Five ways to recover the symbol of a non-binary localization operator
Simon Halvdansson
TL;DR
The paper tackles the inverse problem of recovering a non-binary symbol $f$ for localization operators $A_f^g$ within time-frequency analysis, extending beyond the classical binary-mask setting. It develops five constructive recovery strategies: recover via white noise, recover via spectral data (weighted accumulated Cohen's class and Wigner distributions), recover via plane tiling, and recover via Gabor projection; each comes with rigorous $L^1$-error bounds tied to the symbol’s variation and the operator’s spectral data.
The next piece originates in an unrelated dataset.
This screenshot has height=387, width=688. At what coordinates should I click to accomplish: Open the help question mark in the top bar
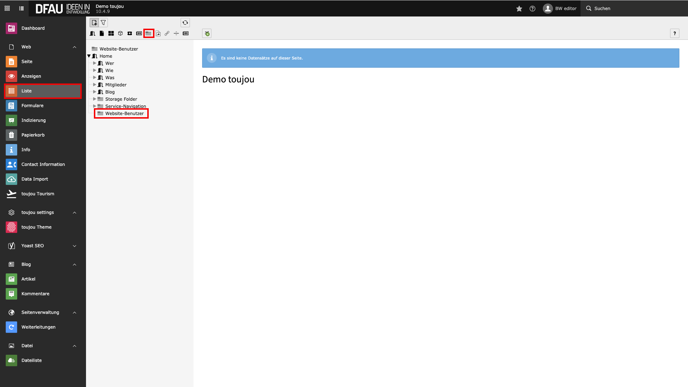(532, 9)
The results are framed in the quantum-harmonic-analysis formalism, yielding both theoretical guarantees and practical algorithms, along with numerical implementations and comparisons using MATLAB/LTFAT. Collectively, these methods enable robust, scalable symbol identification for non-binary masks, with potential benefits for calibration, artifact reduction, and flexible time-frequency design. The work advances the understanding of how operator-symbol mappings extend to non-binary regimes and provides concrete tools for analyzing and reconstructing time-frequency localization structures.
Abstract
Five constructive methods for recovering the symbol of a time-frequency localization operator with non-binary symbol are presented, two based on earlier work and three novel methods. For the two derivative methods which have previously been applied to binary symbols, we propose a changed symbol estimator and provide additional estimates that show how we can recover non-binary symbols. The three novel methods each have their own advantages and are all applicable to non-binary symbols. Two of them rely on prescribing the input of the localization operator and examining the output, allowing for targeting of the part of the symbol one wishes to recover while the last one relies on spectral information about the operator. All five methods are also implemented numerically and evaluated with the code available.